Another new album that has been a fixture on my playlist thus far this year is Animal Collective’s Merriweather Post Pavilion. I’d heard Animal Collective, an American band from Baltimore, Maryland, earlier. Their members go by weird aliases like Panda Bear, Deakin and Geologist, and their music defies genres.
They simultaneously remind me of experimental bands like The Flaming Lips and of more conventional rock bands. Some of their songs are catchy and infectious; others are strange and other wordly. But never, never, boring. I’d heard their 2007 album, Strawberry Jam, which is a difficult album—perfect rock songs are suddenly interrupted with noise; irritating vocals seemin to deliberately mess up an otherwise catchy beat and so on. It wasn’t surprising that they had a narrow cult following and wide swathes of detractors.
But, Merriweather is different. On this new album, everything comes together and the sound is more melodious and very infectious.
Sometimes you need only one song to hook you on to a band. So it was for me a few weeks back when I heard The Walls Are Coming Down by Fanfarlo. Although Fanfarlo’s first full-length album, Reservoir, came out this year, I haven’t been able to find out much about the band besides that they are partly British and partly Swedish and based in London. But what music! Great songs, superbly crafted with instruments that include everything from guitars and drums to glockenspiels, clarinets and trumpets.

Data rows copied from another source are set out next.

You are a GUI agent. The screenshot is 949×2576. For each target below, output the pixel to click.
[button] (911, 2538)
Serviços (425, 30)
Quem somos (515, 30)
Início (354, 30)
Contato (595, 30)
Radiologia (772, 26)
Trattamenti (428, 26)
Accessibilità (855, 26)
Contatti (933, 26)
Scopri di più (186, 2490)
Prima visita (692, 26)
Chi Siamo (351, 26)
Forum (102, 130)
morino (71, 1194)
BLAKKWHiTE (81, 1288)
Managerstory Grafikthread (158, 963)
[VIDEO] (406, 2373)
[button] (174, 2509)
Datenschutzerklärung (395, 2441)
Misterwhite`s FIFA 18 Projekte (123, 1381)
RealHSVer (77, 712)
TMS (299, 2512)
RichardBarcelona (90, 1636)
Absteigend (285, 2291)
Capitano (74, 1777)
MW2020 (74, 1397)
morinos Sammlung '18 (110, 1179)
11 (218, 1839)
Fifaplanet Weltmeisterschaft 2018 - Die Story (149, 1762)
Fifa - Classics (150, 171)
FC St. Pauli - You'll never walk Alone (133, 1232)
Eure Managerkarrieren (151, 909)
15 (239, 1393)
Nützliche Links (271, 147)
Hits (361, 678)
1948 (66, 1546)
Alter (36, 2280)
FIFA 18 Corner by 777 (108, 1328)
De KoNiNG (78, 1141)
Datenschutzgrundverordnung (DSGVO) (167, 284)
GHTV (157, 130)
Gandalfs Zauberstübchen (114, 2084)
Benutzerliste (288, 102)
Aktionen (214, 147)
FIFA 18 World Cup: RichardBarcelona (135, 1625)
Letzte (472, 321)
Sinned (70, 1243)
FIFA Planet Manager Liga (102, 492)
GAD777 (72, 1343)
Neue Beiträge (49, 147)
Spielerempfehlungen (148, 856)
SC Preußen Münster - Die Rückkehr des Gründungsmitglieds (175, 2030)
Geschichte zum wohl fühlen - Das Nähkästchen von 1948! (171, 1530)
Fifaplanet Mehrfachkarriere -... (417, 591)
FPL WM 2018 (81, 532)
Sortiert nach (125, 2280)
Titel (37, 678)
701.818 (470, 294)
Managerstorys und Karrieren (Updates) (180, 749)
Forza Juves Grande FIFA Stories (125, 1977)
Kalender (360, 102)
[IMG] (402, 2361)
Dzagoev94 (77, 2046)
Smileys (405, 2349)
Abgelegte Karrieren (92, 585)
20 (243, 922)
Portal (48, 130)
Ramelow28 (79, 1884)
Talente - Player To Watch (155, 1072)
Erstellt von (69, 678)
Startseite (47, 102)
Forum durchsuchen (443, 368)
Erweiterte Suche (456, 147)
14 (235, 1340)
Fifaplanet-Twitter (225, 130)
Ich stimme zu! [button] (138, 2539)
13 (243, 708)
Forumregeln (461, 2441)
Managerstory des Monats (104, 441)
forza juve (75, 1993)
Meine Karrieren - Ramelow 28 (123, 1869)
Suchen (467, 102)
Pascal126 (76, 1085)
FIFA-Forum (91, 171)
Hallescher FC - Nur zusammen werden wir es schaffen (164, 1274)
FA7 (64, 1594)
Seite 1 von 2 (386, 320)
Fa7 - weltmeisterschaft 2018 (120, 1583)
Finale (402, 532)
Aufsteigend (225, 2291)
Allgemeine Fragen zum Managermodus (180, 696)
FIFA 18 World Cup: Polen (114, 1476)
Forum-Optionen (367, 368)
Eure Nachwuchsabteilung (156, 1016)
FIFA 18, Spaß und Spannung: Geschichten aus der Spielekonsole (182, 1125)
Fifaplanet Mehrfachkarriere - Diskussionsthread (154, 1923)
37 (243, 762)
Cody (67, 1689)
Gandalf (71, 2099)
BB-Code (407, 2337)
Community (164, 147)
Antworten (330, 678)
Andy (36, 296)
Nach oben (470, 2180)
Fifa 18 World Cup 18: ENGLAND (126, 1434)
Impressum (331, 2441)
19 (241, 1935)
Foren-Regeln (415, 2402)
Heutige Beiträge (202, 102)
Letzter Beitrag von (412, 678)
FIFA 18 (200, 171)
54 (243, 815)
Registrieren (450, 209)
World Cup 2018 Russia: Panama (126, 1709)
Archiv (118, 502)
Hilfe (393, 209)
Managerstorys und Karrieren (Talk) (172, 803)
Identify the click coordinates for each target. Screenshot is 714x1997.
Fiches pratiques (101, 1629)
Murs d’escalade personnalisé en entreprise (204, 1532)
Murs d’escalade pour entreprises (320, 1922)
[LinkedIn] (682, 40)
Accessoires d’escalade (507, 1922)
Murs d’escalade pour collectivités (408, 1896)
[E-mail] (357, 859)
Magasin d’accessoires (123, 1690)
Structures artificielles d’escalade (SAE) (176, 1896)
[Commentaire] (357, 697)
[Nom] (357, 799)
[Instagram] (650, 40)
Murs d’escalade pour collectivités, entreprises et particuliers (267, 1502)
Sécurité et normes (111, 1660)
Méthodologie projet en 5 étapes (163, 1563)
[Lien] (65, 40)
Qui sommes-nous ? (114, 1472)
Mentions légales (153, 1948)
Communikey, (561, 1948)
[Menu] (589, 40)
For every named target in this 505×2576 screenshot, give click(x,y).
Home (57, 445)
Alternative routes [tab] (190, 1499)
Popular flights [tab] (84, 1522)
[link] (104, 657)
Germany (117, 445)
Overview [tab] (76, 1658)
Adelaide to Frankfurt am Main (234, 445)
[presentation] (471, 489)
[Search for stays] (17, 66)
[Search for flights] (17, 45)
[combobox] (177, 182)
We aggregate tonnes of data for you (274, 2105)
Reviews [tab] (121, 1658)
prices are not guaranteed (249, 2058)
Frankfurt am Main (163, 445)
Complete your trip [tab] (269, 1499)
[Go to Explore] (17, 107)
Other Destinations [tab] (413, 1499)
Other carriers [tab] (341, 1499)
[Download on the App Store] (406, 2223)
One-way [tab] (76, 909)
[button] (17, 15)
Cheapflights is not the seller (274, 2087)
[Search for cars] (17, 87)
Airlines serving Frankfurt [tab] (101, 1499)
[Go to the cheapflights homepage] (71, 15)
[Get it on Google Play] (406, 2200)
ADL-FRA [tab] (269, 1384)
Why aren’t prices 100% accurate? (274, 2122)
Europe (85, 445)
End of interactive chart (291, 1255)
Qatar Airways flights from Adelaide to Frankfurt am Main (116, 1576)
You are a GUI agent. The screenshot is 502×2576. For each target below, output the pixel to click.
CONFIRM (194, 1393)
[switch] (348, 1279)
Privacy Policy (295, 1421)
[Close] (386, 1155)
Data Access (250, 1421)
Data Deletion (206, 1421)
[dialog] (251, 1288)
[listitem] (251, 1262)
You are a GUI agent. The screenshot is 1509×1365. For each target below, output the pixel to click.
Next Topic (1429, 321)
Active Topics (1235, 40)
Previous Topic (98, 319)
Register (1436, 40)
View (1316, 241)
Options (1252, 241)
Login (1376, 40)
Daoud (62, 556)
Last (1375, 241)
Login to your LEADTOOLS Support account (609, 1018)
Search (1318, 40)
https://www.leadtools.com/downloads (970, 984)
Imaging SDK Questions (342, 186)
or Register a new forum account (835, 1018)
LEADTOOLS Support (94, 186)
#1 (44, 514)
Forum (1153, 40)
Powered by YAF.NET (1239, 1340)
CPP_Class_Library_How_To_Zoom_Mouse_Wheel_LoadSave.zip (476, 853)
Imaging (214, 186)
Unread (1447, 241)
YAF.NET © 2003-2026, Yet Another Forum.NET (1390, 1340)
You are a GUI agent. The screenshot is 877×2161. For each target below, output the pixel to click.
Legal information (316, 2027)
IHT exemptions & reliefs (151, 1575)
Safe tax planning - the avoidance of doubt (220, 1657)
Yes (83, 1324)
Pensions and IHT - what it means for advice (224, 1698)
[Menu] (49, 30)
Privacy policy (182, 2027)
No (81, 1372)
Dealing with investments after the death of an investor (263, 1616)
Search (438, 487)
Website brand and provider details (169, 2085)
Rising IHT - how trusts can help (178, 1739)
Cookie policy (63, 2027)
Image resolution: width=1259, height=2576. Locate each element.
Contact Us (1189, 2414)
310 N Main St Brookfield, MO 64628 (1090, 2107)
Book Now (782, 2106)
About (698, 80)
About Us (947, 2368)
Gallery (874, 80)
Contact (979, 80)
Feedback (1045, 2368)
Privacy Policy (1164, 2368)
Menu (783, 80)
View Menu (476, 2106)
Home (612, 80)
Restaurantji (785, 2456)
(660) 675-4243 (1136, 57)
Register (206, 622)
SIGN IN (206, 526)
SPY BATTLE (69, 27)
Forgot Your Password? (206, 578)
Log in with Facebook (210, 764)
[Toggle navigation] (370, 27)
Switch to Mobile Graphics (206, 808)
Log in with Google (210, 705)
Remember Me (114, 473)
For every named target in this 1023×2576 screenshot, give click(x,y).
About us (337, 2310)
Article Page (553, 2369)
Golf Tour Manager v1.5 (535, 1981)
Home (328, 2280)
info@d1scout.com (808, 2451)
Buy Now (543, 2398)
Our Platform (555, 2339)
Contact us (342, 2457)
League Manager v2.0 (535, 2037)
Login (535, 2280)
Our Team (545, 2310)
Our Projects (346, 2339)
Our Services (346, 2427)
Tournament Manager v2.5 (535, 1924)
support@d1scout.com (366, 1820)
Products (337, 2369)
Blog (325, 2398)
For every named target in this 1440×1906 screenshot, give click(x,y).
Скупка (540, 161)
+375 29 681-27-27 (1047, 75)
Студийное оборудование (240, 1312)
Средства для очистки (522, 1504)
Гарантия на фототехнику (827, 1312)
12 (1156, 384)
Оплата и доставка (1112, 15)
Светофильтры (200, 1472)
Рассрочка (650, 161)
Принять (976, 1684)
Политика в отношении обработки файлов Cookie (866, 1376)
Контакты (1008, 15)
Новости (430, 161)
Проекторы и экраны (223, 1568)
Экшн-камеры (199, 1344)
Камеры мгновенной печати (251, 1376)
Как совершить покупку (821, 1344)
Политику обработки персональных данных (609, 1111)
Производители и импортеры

It may be just happenstance but since the beginning of the year, I’ve been listening to more bands from Britain than from anywhere else. Like Bat for Lashes, a Brighton-based band led by half Pakistani, half British singer, Natasha Khan. Her new album, Two Suns, is themed on exploring her blonde alter ego, named Pearl. Khan has a haunting voice and her songs are multi-layered and musically vibrant. Daniel, a good song to sample Bat for Lashes, is supposed to be based on actor Ralph Macchio’s character in The Karate Kid series.
Besides these, the past five months have seen promising new releases by many bands. US singer-songwriter M. Ward released an album called Hold Time, two years after his last one, Post-War. Nose-in-the-air online music mag, Pitchfork rates Post-War higher than Hold Time but I liked most of the songs on it. Recommended.
There were good albums from the more established bands too in the past five months—Bob Dylan’s new one, Together Through Life, grows on you, The Decemberists’ The Hazards of Love rocks and Franz Ferdinand’s Tonight: Franz Ferdinand is a must buy. All in all, a good start to what I hope will be a great year for music.